• [REQUIRED TASK]
Copy every one of the following records word for word, keeping each line as it appears.

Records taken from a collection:
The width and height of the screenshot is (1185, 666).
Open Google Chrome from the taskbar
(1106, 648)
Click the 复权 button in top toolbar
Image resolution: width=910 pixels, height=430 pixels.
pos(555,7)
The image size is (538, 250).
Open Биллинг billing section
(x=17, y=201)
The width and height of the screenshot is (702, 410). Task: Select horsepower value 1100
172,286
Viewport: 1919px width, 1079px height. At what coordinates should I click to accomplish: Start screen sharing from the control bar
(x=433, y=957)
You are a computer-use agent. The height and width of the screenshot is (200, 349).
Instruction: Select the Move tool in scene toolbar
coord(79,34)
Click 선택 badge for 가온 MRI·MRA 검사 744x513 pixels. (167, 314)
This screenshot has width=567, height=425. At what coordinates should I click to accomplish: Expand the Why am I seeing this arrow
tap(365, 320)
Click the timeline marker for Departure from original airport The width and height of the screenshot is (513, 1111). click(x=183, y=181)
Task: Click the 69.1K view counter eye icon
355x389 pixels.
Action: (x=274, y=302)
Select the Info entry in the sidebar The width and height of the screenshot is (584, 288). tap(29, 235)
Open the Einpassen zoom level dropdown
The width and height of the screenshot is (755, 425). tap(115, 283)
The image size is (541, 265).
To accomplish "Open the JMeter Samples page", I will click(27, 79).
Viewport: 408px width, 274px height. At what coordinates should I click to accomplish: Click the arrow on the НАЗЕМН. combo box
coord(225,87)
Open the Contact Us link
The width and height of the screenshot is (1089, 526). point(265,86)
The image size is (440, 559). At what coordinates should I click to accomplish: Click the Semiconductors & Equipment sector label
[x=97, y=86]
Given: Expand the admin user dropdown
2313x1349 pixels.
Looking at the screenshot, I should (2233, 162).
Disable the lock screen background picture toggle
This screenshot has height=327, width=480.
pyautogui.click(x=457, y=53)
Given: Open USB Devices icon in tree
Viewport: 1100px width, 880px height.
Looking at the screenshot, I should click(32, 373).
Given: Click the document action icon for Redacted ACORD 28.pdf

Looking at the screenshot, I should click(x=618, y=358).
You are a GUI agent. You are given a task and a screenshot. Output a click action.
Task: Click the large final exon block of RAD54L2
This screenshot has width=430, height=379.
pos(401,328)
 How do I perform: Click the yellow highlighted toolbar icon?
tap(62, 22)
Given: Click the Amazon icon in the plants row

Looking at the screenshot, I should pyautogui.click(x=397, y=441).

• [WRITTEN RESPONSE]
The width and height of the screenshot is (1185, 666).
Open Google Chrome from the taskbar
(1106, 648)
Click the 复权 button in top toolbar
Image resolution: width=910 pixels, height=430 pixels.
pos(555,7)
The image size is (538, 250).
Open Биллинг billing section
(x=17, y=201)
The width and height of the screenshot is (702, 410). Task: Select horsepower value 1100
172,286
Viewport: 1919px width, 1079px height. At what coordinates should I click to accomplish: Start screen sharing from the control bar
(x=433, y=957)
You are a computer-use agent. The height and width of the screenshot is (200, 349).
Instruction: Select the Move tool in scene toolbar
coord(79,34)
Click 선택 badge for 가온 MRI·MRA 검사 744x513 pixels. (167, 314)
This screenshot has width=567, height=425. At what coordinates should I click to accomplish: Expand the Why am I seeing this arrow
tap(365, 320)
Click the timeline marker for Departure from original airport The width and height of the screenshot is (513, 1111). click(x=183, y=181)
Task: Click the 69.1K view counter eye icon
355x389 pixels.
Action: (x=274, y=302)
Select the Info entry in the sidebar The width and height of the screenshot is (584, 288). tap(29, 235)
Open the Einpassen zoom level dropdown
The width and height of the screenshot is (755, 425). tap(115, 283)
The image size is (541, 265).
To accomplish "Open the JMeter Samples page", I will click(27, 79).
Viewport: 408px width, 274px height. At what coordinates should I click to accomplish: Click the arrow on the НАЗЕМН. combo box
coord(225,87)
Open the Contact Us link
The width and height of the screenshot is (1089, 526). point(265,86)
The image size is (440, 559). At what coordinates should I click to accomplish: Click the Semiconductors & Equipment sector label
[x=97, y=86]
Given: Expand the admin user dropdown
2313x1349 pixels.
Looking at the screenshot, I should (2233, 162).
Disable the lock screen background picture toggle
This screenshot has height=327, width=480.
pyautogui.click(x=457, y=53)
Given: Open USB Devices icon in tree
Viewport: 1100px width, 880px height.
Looking at the screenshot, I should click(32, 373).
Given: Click the document action icon for Redacted ACORD 28.pdf

Looking at the screenshot, I should click(x=618, y=358).
You are a GUI agent. You are given a task and a screenshot. Output a click action.
Task: Click the large final exon block of RAD54L2
This screenshot has width=430, height=379.
pos(401,328)
 How do I perform: Click the yellow highlighted toolbar icon?
tap(62, 22)
Given: Click the Amazon icon in the plants row

Looking at the screenshot, I should pyautogui.click(x=397, y=441).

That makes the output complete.